Exercise instructions: Which of the lines below mention the word "pixels"? Pull each one out.

(Stored items)
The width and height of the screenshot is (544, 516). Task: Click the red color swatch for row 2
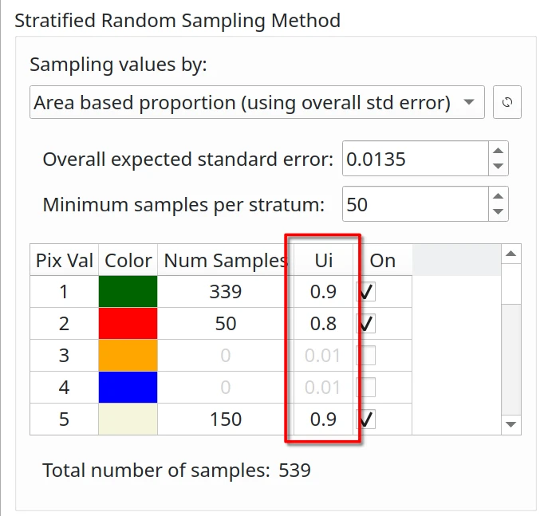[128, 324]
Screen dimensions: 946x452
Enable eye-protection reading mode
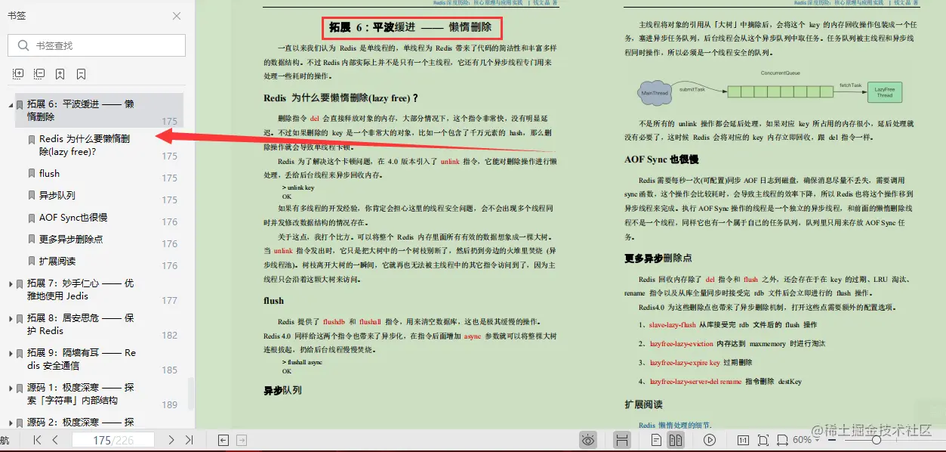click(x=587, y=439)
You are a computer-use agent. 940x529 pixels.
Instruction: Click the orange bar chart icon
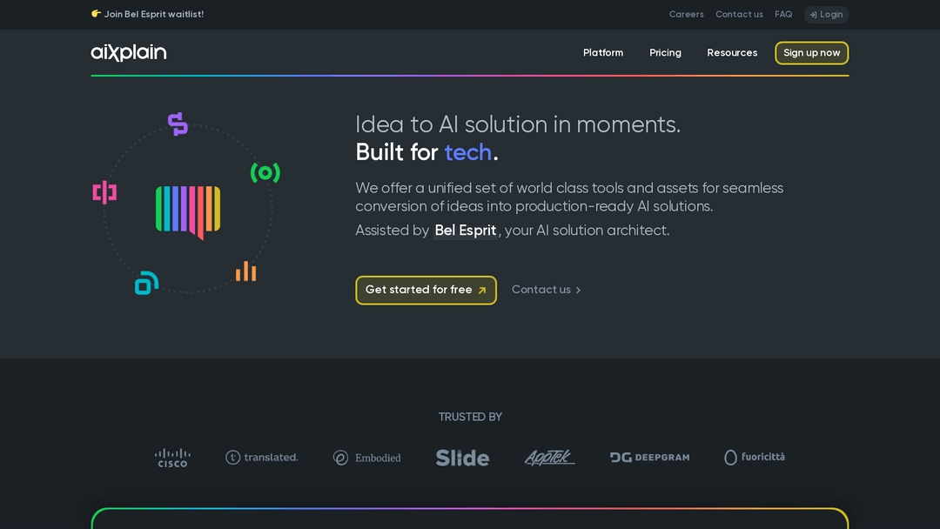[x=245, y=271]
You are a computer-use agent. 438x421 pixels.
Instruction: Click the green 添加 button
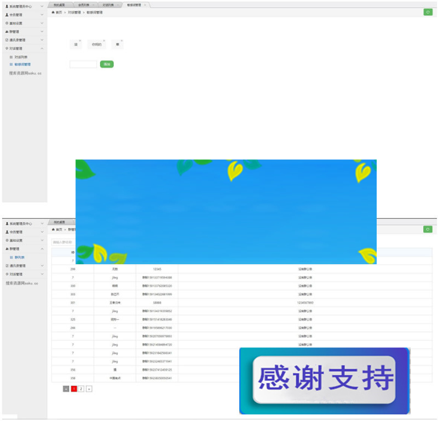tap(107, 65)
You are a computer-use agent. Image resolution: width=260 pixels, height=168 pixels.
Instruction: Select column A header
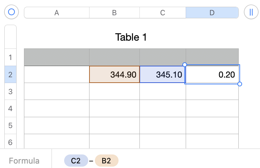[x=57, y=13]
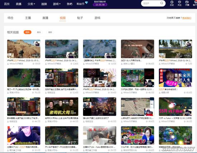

...

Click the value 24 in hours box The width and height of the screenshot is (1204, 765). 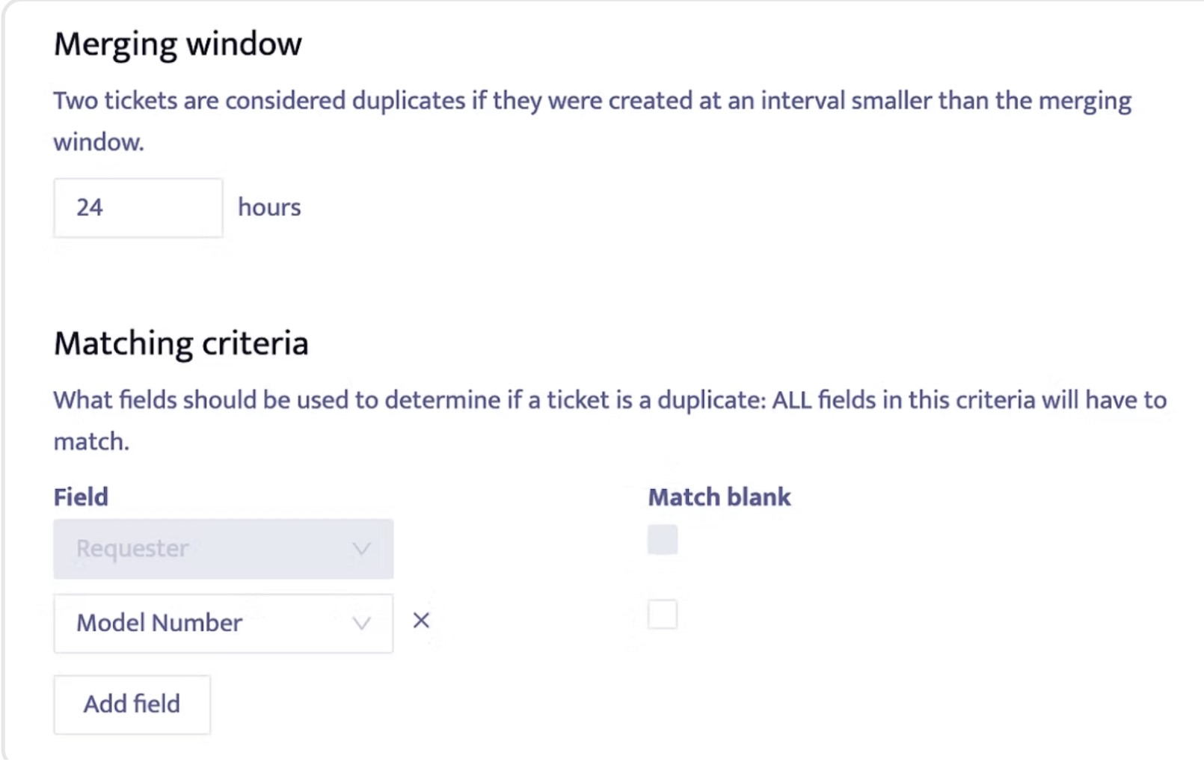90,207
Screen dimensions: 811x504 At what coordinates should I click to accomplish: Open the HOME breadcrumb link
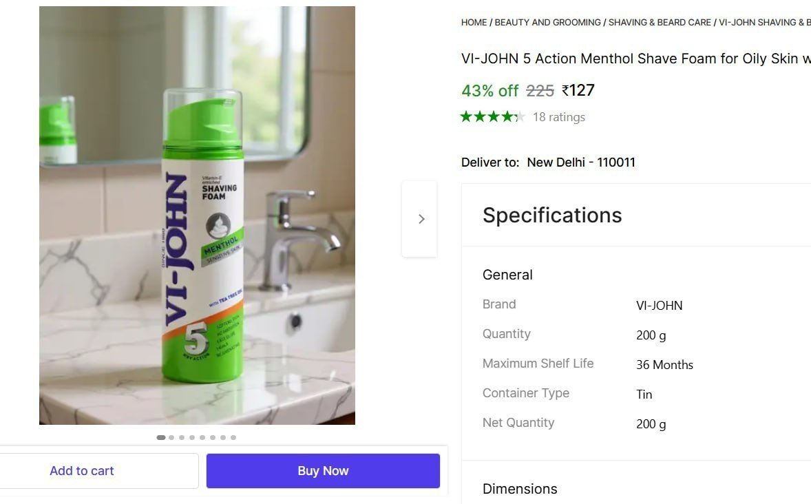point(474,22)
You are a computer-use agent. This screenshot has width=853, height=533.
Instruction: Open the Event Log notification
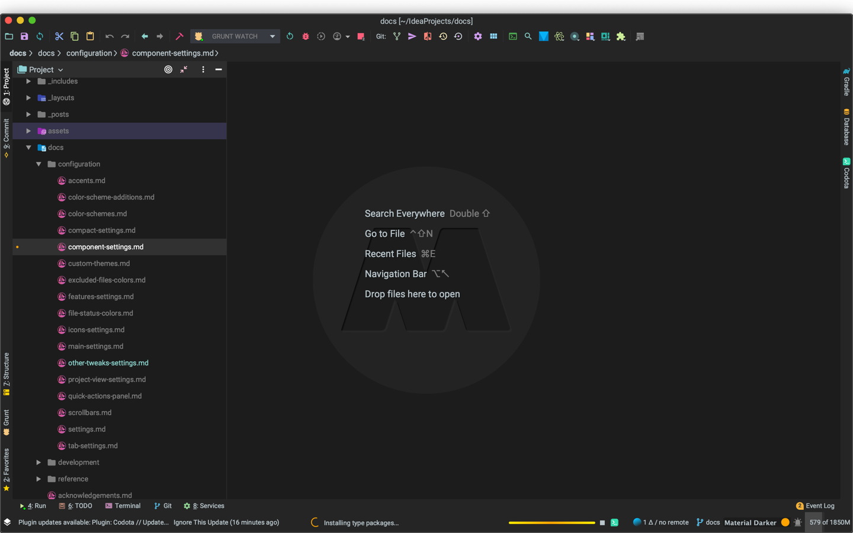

Exercise solution:
You are a computer-use agent. 940x529 pixels.
You are a computer-use agent. 438x421 pixels.
You are a computer-use agent. Image resolution: width=260 pixels, height=168 pixels.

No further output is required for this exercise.